>> start EXCERPT TO READ

Create a Ray cluster on Vertex AI

You can use the Google Cloud console or the Vertex AI SDK for Python to create a Ray cluster. A cluster can have up to 2,000 nodes. There is an upper limit of 1,000 nodes within one worker pool. There's no limit on the number of worker pools, but having a large number of worker pools, such as having 1,000 worker pools with one node each, can negatively affect cluster performance.

Before you begin, make sure to read the Ray on Vertex AI overview and set up all the prerequisite tools you need.

A Ray cluster on Vertex AI may take 10-20 minutes to start up after you create it.

Console

In accordance with the OSS Ray best practice recommendation, setting the logical CPU count to 0 on the Ray head node is enforced in order to avoid running any workload on the head node.

  1. In the Google Cloud console, go to the Ray on Vertex AI page.

    Go to the Ray on Vertex AI page

  2. Click Create Cluster to open the Create Cluster panel.

  3. For each step in the Create Cluster panel, review or replace the default cluster information. Click Continue to complete each step:

    1. For Name and region, specify a Name and choose a Location for your cluster.

    2. For Compute settings, specify the configuration of the Ray cluster on the Vertex AI's head node, including its machine type, accelerator type and count, disk type and size, and replica count. Optionally, you can add a custom image URI to specify a custom container image to add Python dependencies not provided by the default container image. See Custom image.

      Under Advanced options, you can:

      • Specify your own encryption key.
      • Specify a custom service account.
      • Disable metrics collection, if you don't need to monitor the resource stats of your workload during training.
    3. (Optional) To set a private endpoint instead of a public endpoint for your cluster, specify a VPC network to use with Ray on Vertex AI. For more information, see Private and public connectivity.

>> end EXCERPT TO READ
>> start ENTRIES PROVIDED

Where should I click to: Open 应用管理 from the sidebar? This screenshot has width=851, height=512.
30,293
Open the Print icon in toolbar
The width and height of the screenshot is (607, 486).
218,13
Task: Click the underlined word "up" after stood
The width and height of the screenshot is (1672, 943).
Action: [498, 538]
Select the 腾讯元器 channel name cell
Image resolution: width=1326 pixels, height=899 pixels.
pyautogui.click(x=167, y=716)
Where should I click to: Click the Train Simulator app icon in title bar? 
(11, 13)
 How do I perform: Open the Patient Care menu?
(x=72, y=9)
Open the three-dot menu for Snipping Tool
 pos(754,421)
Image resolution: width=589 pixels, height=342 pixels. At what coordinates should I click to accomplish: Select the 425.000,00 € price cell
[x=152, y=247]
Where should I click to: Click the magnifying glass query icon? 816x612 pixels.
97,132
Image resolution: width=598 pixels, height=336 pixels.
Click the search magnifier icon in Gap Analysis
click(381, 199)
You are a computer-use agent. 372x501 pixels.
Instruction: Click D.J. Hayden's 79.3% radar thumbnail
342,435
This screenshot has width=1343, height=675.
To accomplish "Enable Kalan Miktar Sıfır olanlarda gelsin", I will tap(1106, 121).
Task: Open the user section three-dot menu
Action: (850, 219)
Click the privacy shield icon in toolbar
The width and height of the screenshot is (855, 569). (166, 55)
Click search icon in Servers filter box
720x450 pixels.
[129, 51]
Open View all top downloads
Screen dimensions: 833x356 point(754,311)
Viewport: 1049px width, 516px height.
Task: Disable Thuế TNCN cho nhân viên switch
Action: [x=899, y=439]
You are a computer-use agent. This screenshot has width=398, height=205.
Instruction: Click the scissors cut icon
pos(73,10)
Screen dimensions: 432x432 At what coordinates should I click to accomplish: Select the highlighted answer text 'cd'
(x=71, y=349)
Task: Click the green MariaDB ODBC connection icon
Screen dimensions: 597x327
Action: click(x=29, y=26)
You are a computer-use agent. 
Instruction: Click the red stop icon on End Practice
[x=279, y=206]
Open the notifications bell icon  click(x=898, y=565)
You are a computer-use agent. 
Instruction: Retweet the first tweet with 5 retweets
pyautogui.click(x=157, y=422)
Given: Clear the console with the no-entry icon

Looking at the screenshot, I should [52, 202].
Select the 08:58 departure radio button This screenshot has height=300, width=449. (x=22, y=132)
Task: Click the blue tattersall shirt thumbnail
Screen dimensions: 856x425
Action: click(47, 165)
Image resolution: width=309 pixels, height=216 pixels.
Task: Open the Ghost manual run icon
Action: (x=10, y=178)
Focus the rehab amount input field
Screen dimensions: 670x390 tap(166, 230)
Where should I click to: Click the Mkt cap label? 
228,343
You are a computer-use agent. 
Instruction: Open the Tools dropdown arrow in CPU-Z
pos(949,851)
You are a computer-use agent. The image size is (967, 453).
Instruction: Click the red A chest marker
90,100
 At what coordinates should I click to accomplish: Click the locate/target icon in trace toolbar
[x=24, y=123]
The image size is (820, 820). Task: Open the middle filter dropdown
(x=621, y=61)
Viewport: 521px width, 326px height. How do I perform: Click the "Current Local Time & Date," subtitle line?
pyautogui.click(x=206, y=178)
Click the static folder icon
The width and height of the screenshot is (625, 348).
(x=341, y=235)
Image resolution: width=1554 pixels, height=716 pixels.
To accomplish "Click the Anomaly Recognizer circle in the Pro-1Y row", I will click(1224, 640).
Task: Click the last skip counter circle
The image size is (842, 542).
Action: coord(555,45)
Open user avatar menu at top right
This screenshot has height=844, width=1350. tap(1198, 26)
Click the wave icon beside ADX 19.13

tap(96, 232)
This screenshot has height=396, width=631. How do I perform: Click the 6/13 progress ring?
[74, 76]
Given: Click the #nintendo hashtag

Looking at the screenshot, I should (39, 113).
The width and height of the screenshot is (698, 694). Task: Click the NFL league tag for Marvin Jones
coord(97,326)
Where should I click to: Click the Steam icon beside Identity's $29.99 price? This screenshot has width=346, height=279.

>> end ENTRIES PROVIDED

▶ TASK A: Repeat verbatim the part of the Ray cluster instructions starting with "2. For Compute" and going on through "workload during training.".
▶ TASK B: According to the Ray cluster instructions, how many nodes can a single worker pool contain at most?

▶ EXERCISE ANSWER A:
2. For Compute settings, specify the configuration of the Ray cluster on the Vertex AI's head node, including its machine type, accelerator type and count, disk type and size, and replica count. Optionally, you can add a custom image URI to specify a custom container image to add Python dependencies not provided by the default container image. See Custom image.

      Under Advanced options, you can:

      • Specify your own encryption key.
      • Specify a custom service account.
      • Disable metrics collection, if you don't need to monitor the resource stats of your workload during training.

▶ EXERCISE ANSWER B: 1,000 nodes